Abstract:
A method of prospecting asteroids for mining includes (a) launching at least one spacecraft, the spacecraft including a space telescope; (b) examining a plurality of asteroids using the space telescope to gather scientific data on the asteroids for characterization and cataloging; and (c) selecting one or more asteroids to mine from the plurality of asteroids examined by the space telescope and contained within the catalog. A system for prospecting asteroids for mining is also described.

Description:
CROSS-REFERENCE TO RELATED APPLICATIONS 
     This application claims priority under 35 U.S.C. Section 119 of U.S. Provisional Application No. 61/637,647, filed on Apr. 24, 2012, the entire content of which is incorporated herein by reference. 
    
    
     BACKGROUND 
     Asteroids are remnants left over from the formation of the solar system. As such, it is estimated that various and specific asteroid types likely contain an abundance of concentrated valuable minerals including water and rare metals such as platinum, palladium, iridium, rhodium, osmium and ruthenium. Beginning with the first asteroid, 1 Ceres, discovered on the first day of the 19th century, to the first “Near Earth” (NEO) asteroid, 433 Eros, discovered nearly a century later, there are now over 600,000 known asteroids, nearly 10,000 of which are Near Earth asteroids. While these numbers may be impressive, science has only discovered approximately 1% of all the asteroids estimated to reside in our solar system. The Near Earth asteroids contain some of the most accessible real estate for deep space mission into the solar system, with about 17% of the NEO population being easier and less costly to reach than landing on Earth&#39;s Moon. 

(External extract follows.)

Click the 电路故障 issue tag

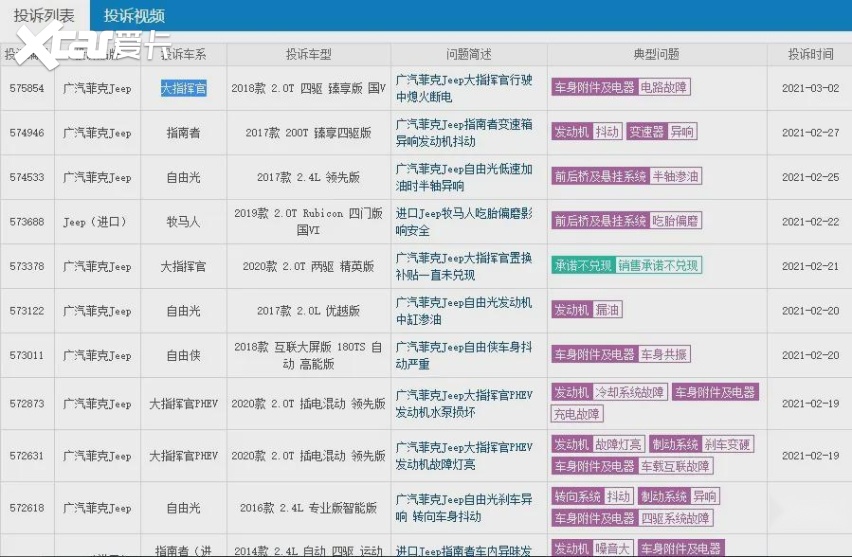pos(664,88)
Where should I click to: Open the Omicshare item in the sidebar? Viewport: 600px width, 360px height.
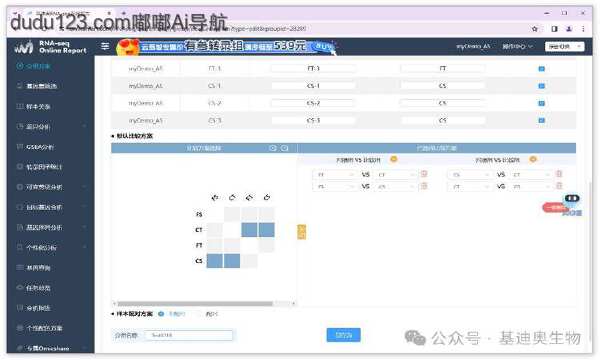[48, 348]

     Asteroids are filled with precious resources, everything from water to platinum. Some near-Earth asteroids contain platinum group metals in much higher concentrations than are found within the richest Earth mines. Asteroids also contain more common metallic elements such as iron, nickel, and cobalt, sometimes in incredible quantities. In addition to water, other volatiles, such as nitrogen, CO, CO 2 , and methane, exist in large quantities. Semiconductors, metals, and non-metals used in microelectronics manufacture may also be found in asteroids, such as phosphorus, copper, gallium, germanium, arsenic, selenium, cadmium, indium, tin and tellurium. 
     SUMMARY 
     An embodiment of the present application relates to a method of prospecting asteroids for mining, comprising: (a) launching at least one spacecraft, the spacecraft including a space telescope; (b) examining a plurality of asteroids using the space telescope to gather scientific data for asteroid characterization and cataloguing; and (c) selecting one or more asteroids to mine from the plurality of asteroids examined by the space telescope and stored within the catalogue. 

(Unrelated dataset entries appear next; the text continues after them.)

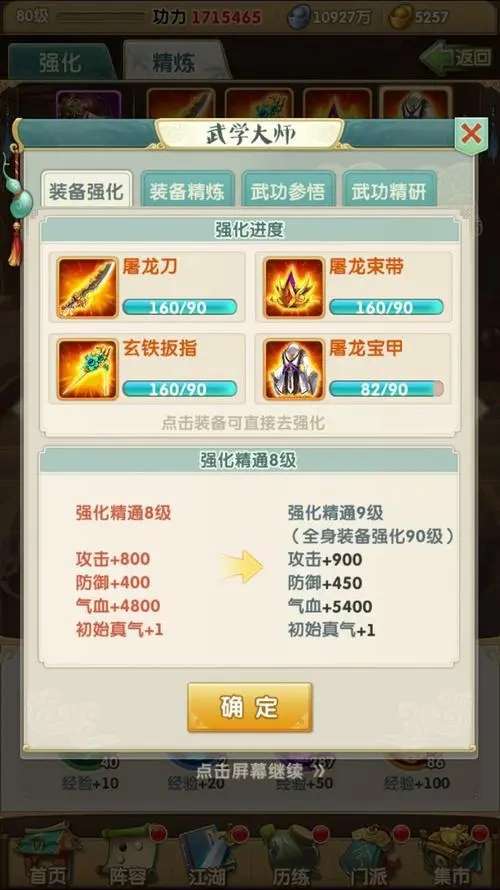Switch to the 装备精炼 tab
500x890 pixels.
(x=187, y=190)
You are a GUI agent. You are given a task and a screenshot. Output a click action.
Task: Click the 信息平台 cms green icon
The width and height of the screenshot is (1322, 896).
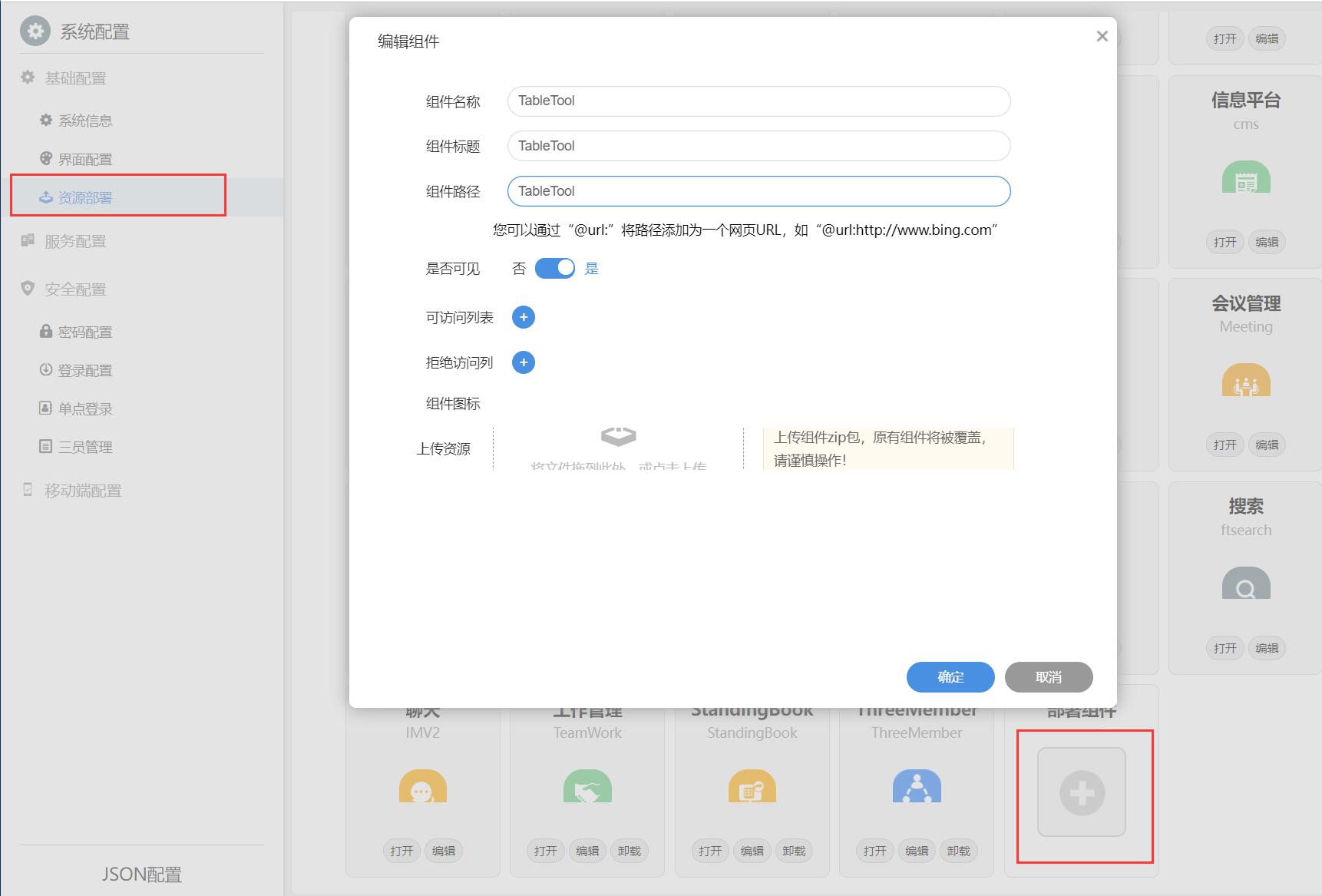(1245, 177)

     Another embodiment of the present application relates to a system for prospecting asteroids for mining, comprising: (a) at least one spacecraft; and (b) a space telescope mounted on the at least one spacecraft, the telescope adapted to locate, identify, and/or characterize a plurality of asteroids. 
    
    
     
       BRIEF DESCRIPTION OF THE DRAWINGS 
       The foregoing aspects and other features and advantages of the invention will be apparent from the following drawings, wherein like reference numbers generally indicate identical, functionally similar, and/or structurally similar elements. 
         FIG. 1  is flow chart of an exemplary method of prospecting and mining asteroids. 
         FIG. 2  is an illustration of an embodiment of a spacecraft exploring an asteroid. 
         FIG. 3  is an illustration of an embodiment of a spacecraft including a space telescope. 
         FIG. 4  is another view of the spacecraft of  FIG. 3 . 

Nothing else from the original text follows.